写真美術館での展示。見てきた。木、金曜日は20時まで開催しているのでありがたい。旅をテーマにした3部シリーズ展示の第1部。今回は"東方へ 19世紀写真術への旅"として時間軸にはさしてこだわらず写真の誕生からその伝播を追って構成されている。写真術という技法自体が旅をして伝播していくというのと、ピクトリアルな傾向の強い当時の写真は観光旅行を擬似的に楽しませる役割もあり観る者が旅をする、というのと、二つを掛けているのではと思った。

古典写真がいっぱい見れた。ダゲレオタイプが1点、カーボン印画プリントが数点、鶏卵紙プリントが数十点、横浜写真(鶏卵紙プリントに手彩色)が数十点あった。主題は人物と風景・建築がやはり多い。古典写真だからやはり標準レンズによるものばかり。

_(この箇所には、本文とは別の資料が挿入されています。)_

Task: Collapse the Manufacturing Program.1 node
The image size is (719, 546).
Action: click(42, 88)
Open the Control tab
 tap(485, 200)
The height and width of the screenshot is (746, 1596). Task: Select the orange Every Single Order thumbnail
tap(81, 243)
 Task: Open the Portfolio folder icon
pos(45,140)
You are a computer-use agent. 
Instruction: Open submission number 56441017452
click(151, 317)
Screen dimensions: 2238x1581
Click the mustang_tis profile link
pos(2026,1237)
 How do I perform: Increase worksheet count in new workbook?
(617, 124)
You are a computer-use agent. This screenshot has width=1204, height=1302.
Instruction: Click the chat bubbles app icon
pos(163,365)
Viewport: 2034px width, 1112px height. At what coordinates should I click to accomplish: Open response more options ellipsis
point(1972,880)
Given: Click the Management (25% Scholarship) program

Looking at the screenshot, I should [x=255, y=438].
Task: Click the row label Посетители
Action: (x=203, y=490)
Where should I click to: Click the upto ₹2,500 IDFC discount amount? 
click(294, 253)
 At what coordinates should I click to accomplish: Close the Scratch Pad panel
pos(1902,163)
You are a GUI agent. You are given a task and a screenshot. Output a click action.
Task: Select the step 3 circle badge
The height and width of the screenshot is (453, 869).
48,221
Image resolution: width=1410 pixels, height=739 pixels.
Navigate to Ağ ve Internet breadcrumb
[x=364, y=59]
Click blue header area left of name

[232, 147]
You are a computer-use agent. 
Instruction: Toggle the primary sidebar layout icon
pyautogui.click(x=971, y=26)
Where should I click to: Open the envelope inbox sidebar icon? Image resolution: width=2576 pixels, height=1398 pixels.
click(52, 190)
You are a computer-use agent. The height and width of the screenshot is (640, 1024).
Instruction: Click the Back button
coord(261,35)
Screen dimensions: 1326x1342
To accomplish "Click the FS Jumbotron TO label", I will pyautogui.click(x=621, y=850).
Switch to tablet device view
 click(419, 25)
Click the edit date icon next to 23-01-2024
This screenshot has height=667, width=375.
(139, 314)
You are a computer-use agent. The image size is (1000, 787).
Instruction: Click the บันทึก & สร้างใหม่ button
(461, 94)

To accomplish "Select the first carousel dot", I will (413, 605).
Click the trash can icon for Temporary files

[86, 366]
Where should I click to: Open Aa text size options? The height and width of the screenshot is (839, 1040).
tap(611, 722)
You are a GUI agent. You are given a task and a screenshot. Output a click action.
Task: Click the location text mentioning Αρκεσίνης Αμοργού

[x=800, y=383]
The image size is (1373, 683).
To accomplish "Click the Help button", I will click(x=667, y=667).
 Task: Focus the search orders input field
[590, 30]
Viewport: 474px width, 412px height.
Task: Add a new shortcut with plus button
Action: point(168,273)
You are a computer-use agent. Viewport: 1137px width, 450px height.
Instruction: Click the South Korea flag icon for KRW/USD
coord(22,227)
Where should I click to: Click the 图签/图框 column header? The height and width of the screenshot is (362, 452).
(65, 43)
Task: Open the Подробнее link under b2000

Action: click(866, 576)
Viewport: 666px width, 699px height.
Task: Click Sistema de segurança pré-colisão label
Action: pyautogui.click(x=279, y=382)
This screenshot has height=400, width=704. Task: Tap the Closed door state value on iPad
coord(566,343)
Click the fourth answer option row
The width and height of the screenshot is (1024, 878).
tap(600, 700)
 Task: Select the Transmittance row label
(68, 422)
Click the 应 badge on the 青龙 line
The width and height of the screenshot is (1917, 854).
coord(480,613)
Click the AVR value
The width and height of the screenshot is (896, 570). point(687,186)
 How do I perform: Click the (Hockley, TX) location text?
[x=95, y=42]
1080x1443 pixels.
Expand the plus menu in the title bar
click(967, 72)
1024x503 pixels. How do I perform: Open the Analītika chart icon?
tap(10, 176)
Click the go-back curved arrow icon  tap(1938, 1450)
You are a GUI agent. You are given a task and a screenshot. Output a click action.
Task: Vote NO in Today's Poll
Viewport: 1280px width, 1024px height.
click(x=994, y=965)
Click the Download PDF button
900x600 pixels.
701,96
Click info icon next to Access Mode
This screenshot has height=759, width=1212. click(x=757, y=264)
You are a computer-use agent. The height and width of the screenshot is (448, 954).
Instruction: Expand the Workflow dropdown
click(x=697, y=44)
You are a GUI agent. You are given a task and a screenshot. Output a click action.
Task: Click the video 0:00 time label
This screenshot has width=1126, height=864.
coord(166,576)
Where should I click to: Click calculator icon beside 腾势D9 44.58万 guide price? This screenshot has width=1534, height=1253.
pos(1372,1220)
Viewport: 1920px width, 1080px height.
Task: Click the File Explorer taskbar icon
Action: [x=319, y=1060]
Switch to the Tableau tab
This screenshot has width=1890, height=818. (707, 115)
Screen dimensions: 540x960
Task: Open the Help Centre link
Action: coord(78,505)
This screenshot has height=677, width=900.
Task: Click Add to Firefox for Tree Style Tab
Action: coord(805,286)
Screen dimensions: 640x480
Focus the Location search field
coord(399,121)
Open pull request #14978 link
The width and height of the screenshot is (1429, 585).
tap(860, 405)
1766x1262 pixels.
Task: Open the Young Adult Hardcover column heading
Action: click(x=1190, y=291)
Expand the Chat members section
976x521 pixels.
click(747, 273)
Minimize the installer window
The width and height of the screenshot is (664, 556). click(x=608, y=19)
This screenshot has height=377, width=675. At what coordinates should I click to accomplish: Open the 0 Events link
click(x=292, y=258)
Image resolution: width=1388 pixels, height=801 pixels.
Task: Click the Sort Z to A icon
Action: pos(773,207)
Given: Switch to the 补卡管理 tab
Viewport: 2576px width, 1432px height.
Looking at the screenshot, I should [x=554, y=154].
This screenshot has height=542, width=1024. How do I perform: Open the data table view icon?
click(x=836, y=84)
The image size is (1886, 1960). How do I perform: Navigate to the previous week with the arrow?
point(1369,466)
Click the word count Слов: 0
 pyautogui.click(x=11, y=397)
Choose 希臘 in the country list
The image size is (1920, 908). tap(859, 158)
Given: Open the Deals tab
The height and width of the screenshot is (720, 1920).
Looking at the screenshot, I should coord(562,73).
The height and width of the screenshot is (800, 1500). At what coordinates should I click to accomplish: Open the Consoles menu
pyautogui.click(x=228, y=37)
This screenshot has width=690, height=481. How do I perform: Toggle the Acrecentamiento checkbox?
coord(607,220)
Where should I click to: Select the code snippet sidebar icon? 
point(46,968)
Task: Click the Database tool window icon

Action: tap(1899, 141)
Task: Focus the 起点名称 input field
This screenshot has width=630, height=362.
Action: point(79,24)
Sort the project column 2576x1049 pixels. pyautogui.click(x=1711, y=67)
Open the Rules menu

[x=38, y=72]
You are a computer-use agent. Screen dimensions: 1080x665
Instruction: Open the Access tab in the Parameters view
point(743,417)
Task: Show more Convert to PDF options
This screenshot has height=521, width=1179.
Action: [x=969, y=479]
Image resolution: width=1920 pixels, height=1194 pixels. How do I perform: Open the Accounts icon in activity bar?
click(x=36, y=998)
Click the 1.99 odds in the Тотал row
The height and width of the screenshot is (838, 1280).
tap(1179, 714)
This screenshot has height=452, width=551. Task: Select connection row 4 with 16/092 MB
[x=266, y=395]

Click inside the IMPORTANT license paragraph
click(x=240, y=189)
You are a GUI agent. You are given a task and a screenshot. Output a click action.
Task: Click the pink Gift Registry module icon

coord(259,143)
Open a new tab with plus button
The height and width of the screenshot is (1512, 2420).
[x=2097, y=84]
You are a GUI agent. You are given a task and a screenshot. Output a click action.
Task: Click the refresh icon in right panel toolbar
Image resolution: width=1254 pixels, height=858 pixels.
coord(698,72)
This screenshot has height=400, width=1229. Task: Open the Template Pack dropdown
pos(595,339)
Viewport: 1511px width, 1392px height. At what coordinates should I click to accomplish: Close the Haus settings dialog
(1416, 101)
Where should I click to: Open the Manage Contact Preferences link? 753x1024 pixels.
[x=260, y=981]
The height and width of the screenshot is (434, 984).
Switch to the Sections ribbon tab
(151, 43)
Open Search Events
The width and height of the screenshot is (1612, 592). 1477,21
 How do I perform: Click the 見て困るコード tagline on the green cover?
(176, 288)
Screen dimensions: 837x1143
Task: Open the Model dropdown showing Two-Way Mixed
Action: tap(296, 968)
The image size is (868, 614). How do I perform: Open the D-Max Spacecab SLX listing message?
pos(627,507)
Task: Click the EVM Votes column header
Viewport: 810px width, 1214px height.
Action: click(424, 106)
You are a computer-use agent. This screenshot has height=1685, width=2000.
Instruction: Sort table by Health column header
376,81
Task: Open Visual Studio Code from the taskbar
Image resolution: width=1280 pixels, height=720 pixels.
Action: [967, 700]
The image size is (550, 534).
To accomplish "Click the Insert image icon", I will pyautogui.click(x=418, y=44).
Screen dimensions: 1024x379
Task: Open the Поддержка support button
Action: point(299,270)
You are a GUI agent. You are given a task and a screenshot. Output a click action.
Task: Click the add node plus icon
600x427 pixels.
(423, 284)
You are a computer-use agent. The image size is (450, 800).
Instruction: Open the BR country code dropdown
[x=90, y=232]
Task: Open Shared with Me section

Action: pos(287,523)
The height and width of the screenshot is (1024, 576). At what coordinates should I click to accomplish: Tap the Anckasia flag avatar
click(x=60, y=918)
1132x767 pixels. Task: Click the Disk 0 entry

この時代の写真は絵画の代替という傾向が強い。それでもそこかしこから染み出てくる記録性、意外性が写真というものの面白さを引き出していて見ていて飽きない。写真の汲めども汲みつくせない深さが端々に現れている。また写真を絵画とは違う芸術だという信念を持っている僕たちとは明らかに違う撮り方をしていて、写真の来し方を考えさせる。

ダゲレオタイプなどのガラス乾板にそのまま金属が乗っているものはキラキラとした金属の輝きが美しい。かつてはガラスを平らに磨くのが写真術修行の初歩にして極意だったという。

横浜写真の展示が多かった。日本の風物をやや大仰に脚色して伝えている横浜写真は正直見ていてクドイ。でもこれほど分かりやすい写真というのも無い。

写真自体も美しいし入場料も安いし写真の来し方行く先を考えさせられたりで、お得な展示なので恵比寿に寄ることがあったら見てはいかがでしょう。